→ **DOCUMENT EXTRACT**
Lavrov linked the step to President Donald Trump’s surprise announcement last week that the United States would resume nuclear weapons testing. Moscow says it has received no clarification from Washington on the scope of those tests. The U.S. Energy Secretary Chris Wright has since said the administration’s directive does not currently involve nuclear explosions—pointing instead to non-critical experiments and system checks that stop short of a detonation. That clarification has not assuaged Russian concerns.
The Kremlin’s legal and political groundwork predates this week. In 2023, Russia withdrew its ratification of the Comprehensive Nuclear-Test-Ban Treaty (CTBT), arguing the move restored “parity” with the United States, which signed but never ratified the pact. Moscow has repeatedly said post-Soviet Russia has never conducted a nuclear test; the Soviet Union’s last was in 1990, while the United States last tested in 1992 before entering a unilateral moratorium.
Saturday’s statement lands amid a broader diplomatic free-fall. The White House has canceled a planned summit with Putin, leveled new sanctions on Russia, and publicly vented frustration over stalled efforts to end the war in Ukraine—all in the span of days. Against that backdrop, even a study of testing options will be read by allies and adversaries as part deterrence theater, part escalation signal.
What would a Russian test mean? Practically, a resumption of explosive testing by any nuclear-armed great power would be a historic break with a three-decade taboo (outside North Korea). Strategically, it would aim to message resolve and validate new warhead designs—particularly as Russia touts next-generation systems and watches Western aid flows to Kyiv. Diplomatically, it would likely splinter the residual consensus around test restraint, draw sharp censure from Europe and the CTBT Organization, and trigger mirror-messaging from Washington—even if the U.S. maintains that its own upcoming work remains non-explosive.
Still, Saturday’s wording matters: “proposals” do not equal a test, and Russia has previously used calibrated ambiguity to shape risk perceptions without crossing red lines. U.S. clarifications also matter: if Washington’s activity stays squarely in the realm of sub-critical experiments and simulations, it preserves a technical and political distinction Moscow itself has invoked for years. The Kremlin says it awaits further detail.
For now, the most important facts are historic ones. The world’s last U.S. nuclear detonation took place in 1992; Russia’s last was under the Soviet flag in 1990. The decades since have not erased the knowledge of how to test—but they have built a fragile norm against doing so. Today, both capitals are talking about tests. Whether either conducts one will help define the next era of nuclear restraint—or its unraveling.

→ **INFORMATION PROVIDED**

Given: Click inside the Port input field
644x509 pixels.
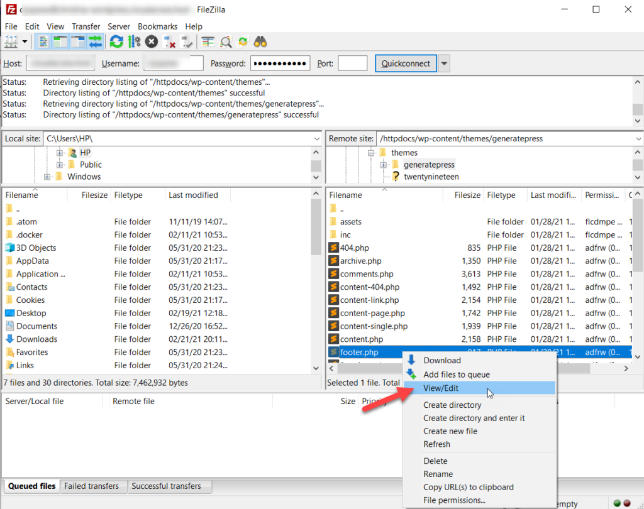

--

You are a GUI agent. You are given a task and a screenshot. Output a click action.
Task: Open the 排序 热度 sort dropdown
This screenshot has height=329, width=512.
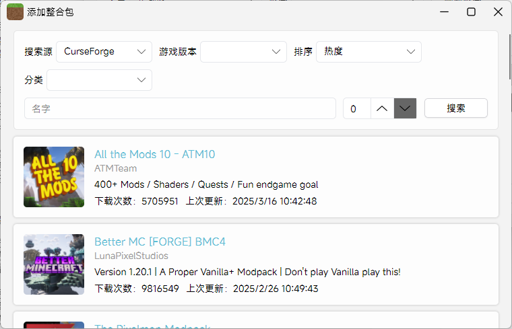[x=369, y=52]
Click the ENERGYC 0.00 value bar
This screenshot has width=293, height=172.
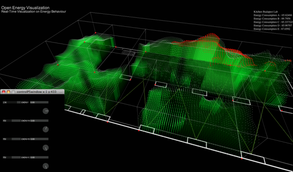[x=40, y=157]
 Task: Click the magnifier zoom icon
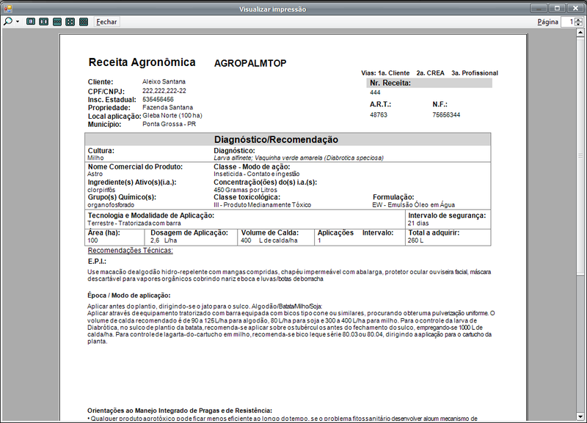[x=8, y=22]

→ **TASK DIRECTIONS**
Reproduce the passage of the nuclear testing article from "The Kremlin’s legal" up to and including "part escalation signal.", without changing a word.

→ **EXERCISE SOLUTION**
The Kremlin’s legal and political groundwork predates this week. In 2023, Russia withdrew its ratification of the Comprehensive Nuclear-Test-Ban Treaty (CTBT), arguing the move restored “parity” with the United States, which signed but never ratified the pact. Moscow has repeatedly said post-Soviet Russia has never conducted a nuclear test; the Soviet Union’s last was in 1990, while the United States last tested in 1992 before entering a unilateral moratorium.
Saturday’s statement lands amid a broader diplomatic free-fall. The White House has canceled a planned summit with Putin, leveled new sanctions on Russia, and publicly vented frustration over stalled efforts to end the war in Ukraine—all in the span of days. Against that backdrop, even a study of testing options will be read by allies and adversaries as part deterrence theater, part escalation signal.